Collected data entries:
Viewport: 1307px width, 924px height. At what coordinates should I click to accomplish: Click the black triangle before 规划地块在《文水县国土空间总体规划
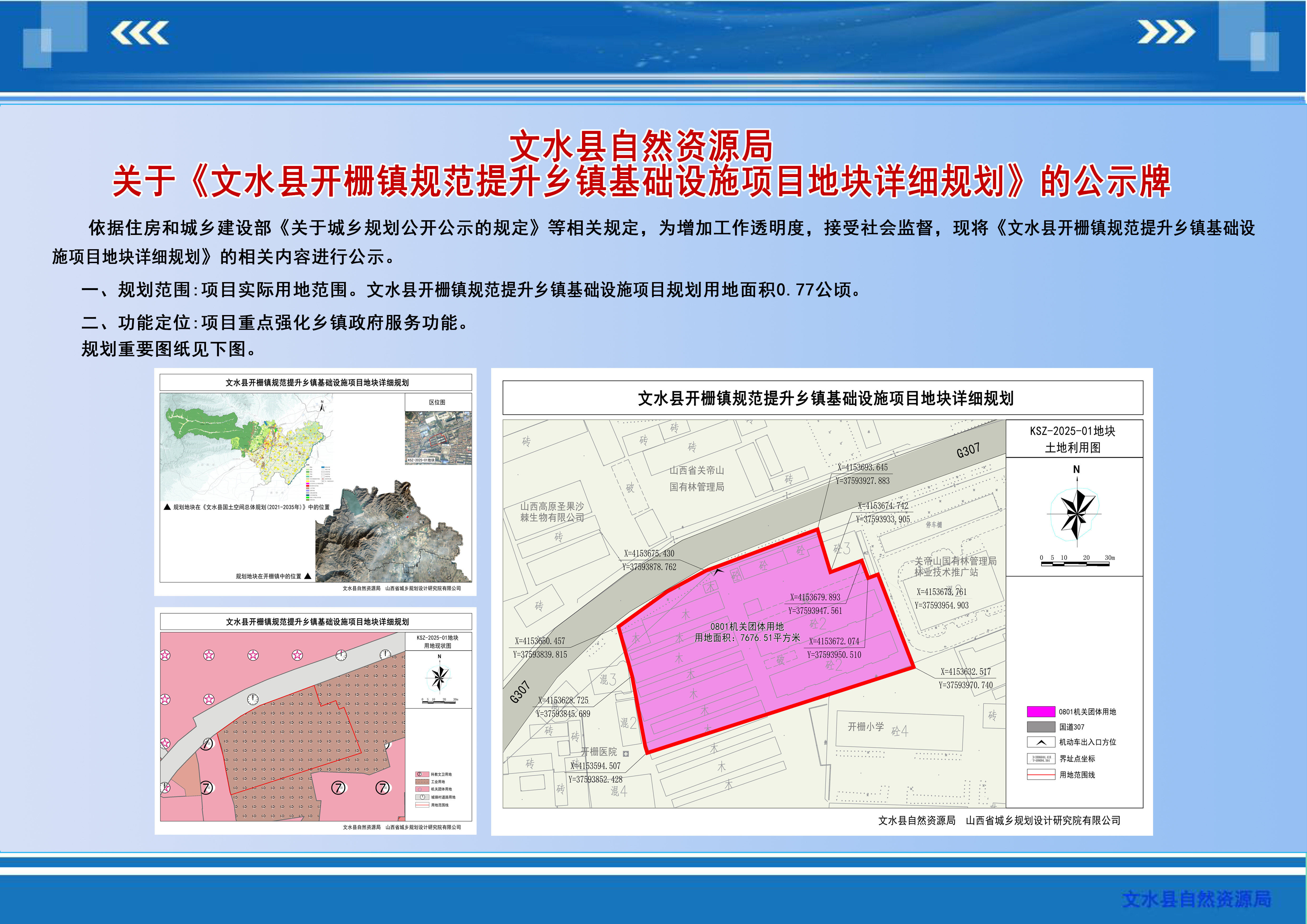coord(167,507)
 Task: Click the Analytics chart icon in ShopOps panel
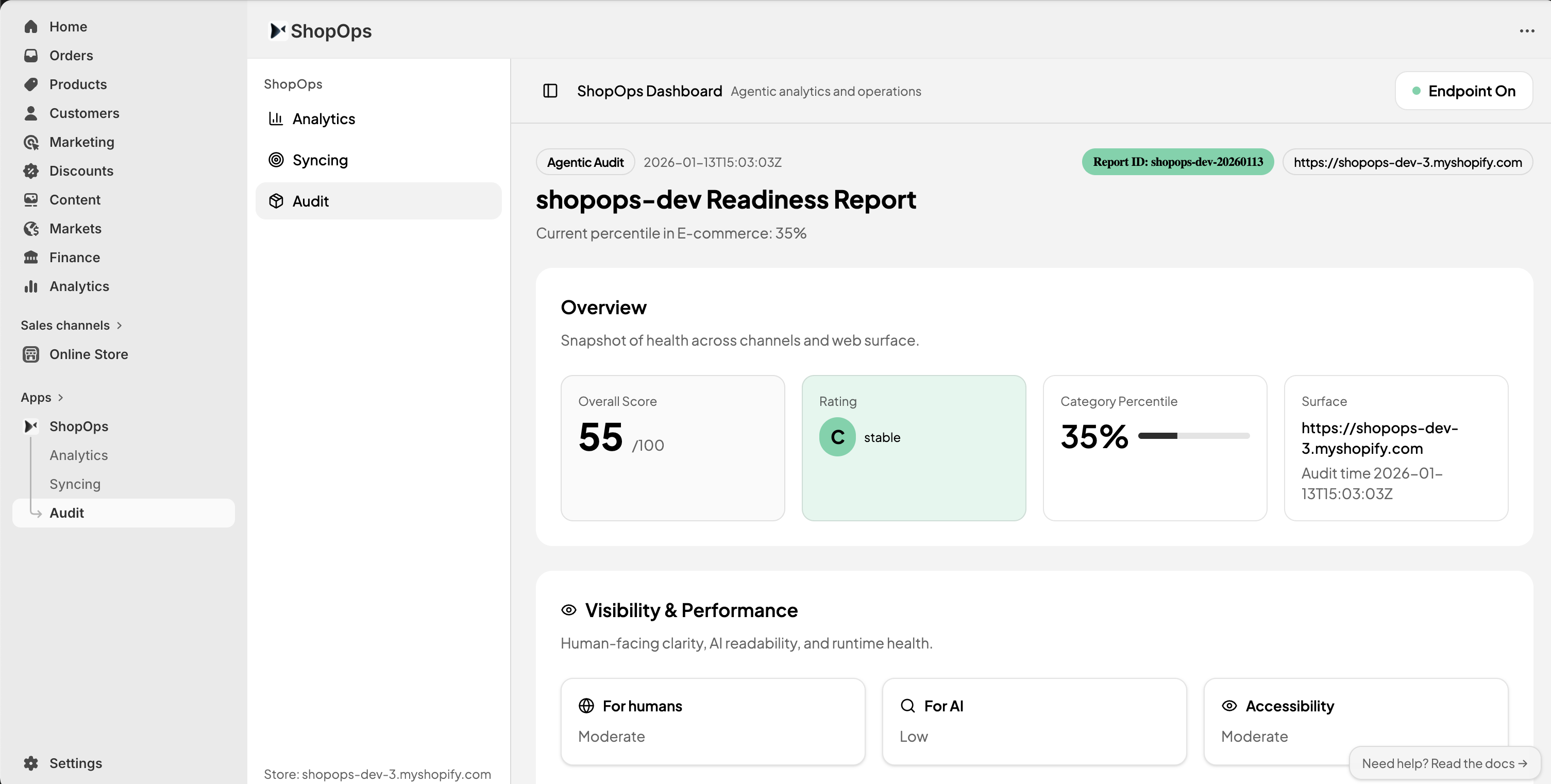pos(276,118)
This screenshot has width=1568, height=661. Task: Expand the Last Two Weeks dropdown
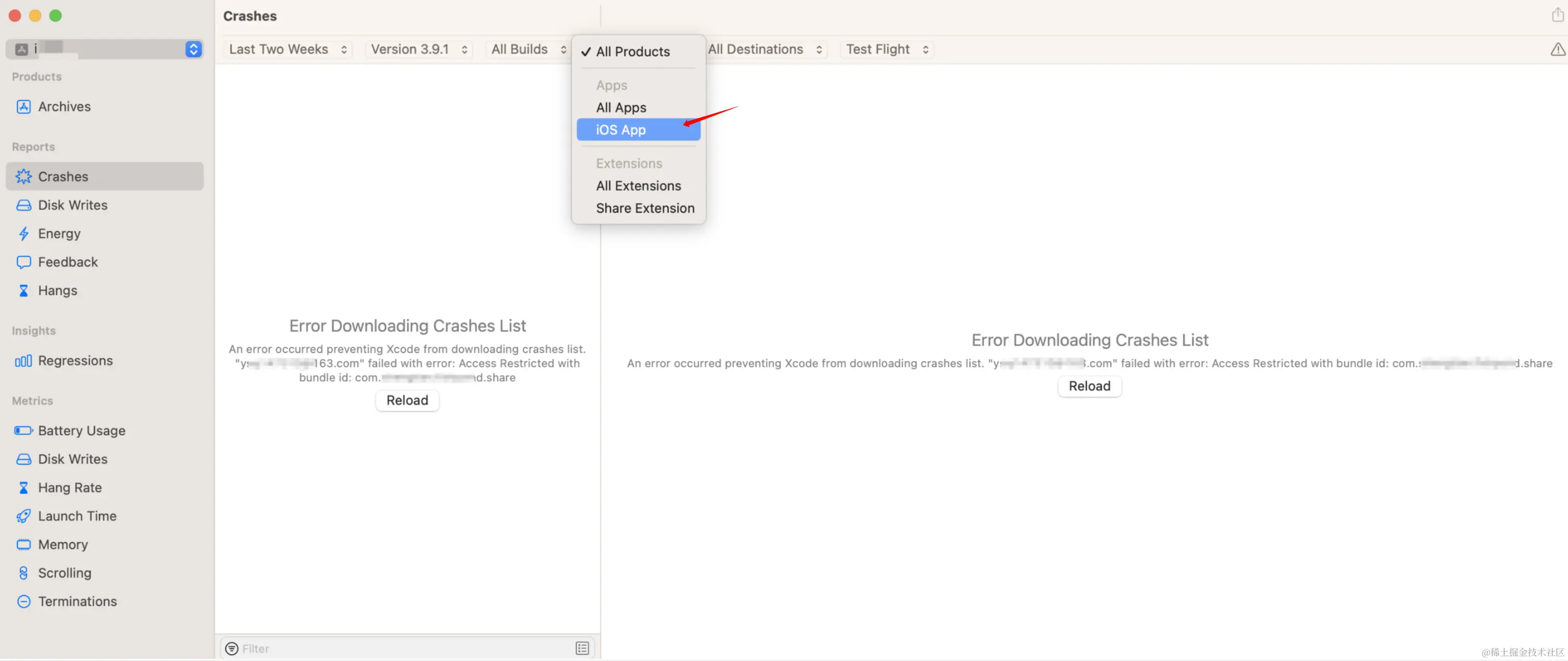point(288,49)
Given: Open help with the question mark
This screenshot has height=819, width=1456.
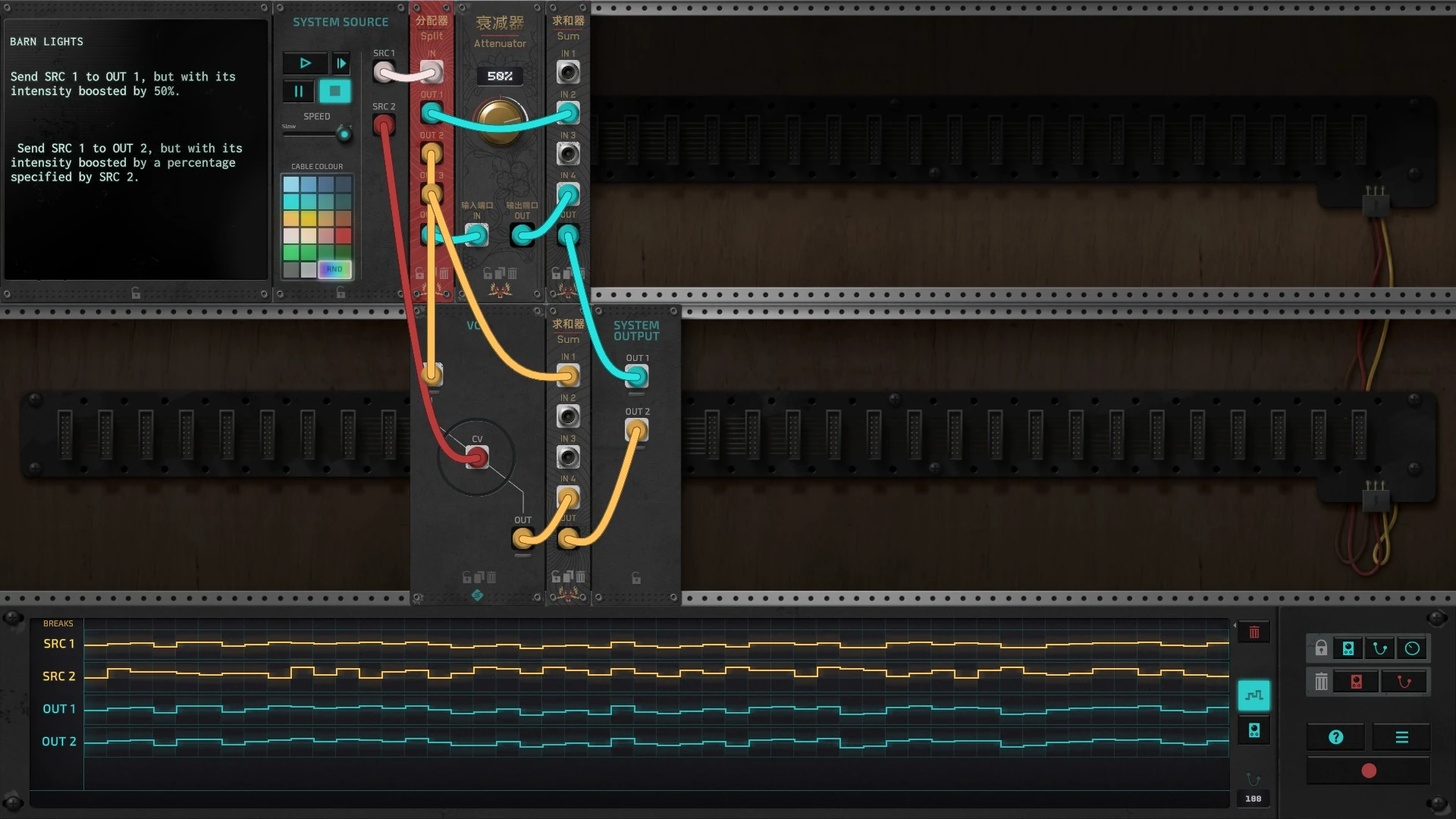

Task details
Copy the lines above exactly. Do not include pictures.

Task output
Viewport: 1307px width, 924px height. At what coordinates should I click to accomplish: Click the black triangle before 规划地块在《文水县国土空间总体规划
coord(167,507)
 Task: Click the Analytics chart icon in ShopOps panel
pos(276,118)
This screenshot has width=1568, height=661. Task: Expand the Last Two Weeks dropdown
point(288,49)
Given: Open help with the question mark
This screenshot has height=819, width=1456.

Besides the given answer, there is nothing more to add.